I learned/had remembered to me several interesting things by posting that street sign. (Yes, Warren, I snapped that in Toronto.)

  • What seems complex, complicated, or confusing to one person may seem simple, clear, and obvious to another.
  • Context always matters. (Actually, there must be At Least Three cases where context doesn't matter, so I'll reframe that: This is one more situation where context matters.) If I was familiar with Toronto's snow plowing schedule, and/or the parking habits of the area, the signs may have made more sense to me.
  • Posting a picture which I state confuses me generates more comments than do my typical posts! <g/> (There I go again, generalizing the system based on a single datapoint…. Reframe: posting this particular picture generated more comments than have most of my other posts.)

My challenge to test a cup was comment-inducing as well. Y'all had some interesting ideas! I like that Stuart came back several times with more test case ideas. Most testers do not think of every last test case the first time they sit down and think about it. The more you learn about a product the more test cases you are likely to think of, and the better you can gauge which test cases are likely to produce useful information. Any process which expects you to define every test case up front, and then run through exactly those test cases and no others, is likely to miss important issues.

I was especially happy to see Andrew, and Apoorva, and Stuart (eventually) ask what is perhaps the most important question a tester can ask: "What is it meant to do?" As testers our job is to provide information about whatever it is we are testing. We do not need to know anything about what it is supposed to do in order to do that. However, the information we provide tends to be used to make business decisions (like "Does this thing solve a problem sufficiently well that people will purchase it?"), and the people requesting the information tend to expect us to be providing specific types of information on specific aspects of the item. The more we know about what the product is supposed to do, and what problem it is supposed to solve, the better we can tune our information-seeking activities - i.e., the testing techniques we use and the test cases we execute - to provide information that will be useful in making those business decisions.

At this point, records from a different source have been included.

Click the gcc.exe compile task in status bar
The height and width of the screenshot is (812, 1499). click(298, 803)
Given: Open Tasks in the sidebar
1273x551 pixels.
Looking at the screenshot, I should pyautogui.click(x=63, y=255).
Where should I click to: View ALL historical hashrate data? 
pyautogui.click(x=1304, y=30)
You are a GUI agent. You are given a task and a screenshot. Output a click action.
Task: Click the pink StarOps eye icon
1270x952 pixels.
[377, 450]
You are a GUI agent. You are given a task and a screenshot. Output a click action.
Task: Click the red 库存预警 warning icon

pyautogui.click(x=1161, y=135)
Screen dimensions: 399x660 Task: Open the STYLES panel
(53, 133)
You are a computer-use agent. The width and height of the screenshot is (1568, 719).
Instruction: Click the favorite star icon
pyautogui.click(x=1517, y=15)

I find the test-a-cup problem useful because its surface simplicity quickly becomes deep and complex. Consider how many different aspects a cup has: Its color. The material from which it appears to be made. The material from which it is actually made. Whether it is watertight. Whether it glows in the dark. Whether it is insulated. Its mass. Its weight. Its fragility. Its transparency. I could keep going. (Feel free to do so in the comments!)

Each of those aspects has many different possible values, each of which are desirable in one context and undesirable in another context. Take fragility, for example. People generally assume the cup should not be easily broken. While this is likely true for a cup meant to be used by a young child, it almost certainly is false for a cup meant to be used during a Jewish wedding ceremony.

Knowing which aspects to investigate, and which test cases to execute, and which information to pay attention to, is a key testing skill. And hard! Training can help. Experience is a good teacher. Your application is one training ground you can use. Life is another. Test a light switch. Test a door. Test a tree. Test the flat panel television in the elevator. Have your teammates test it. Have test case generation competitions. And races. The more you think about testing and exercise your testing muscles the more effective a tester you will become.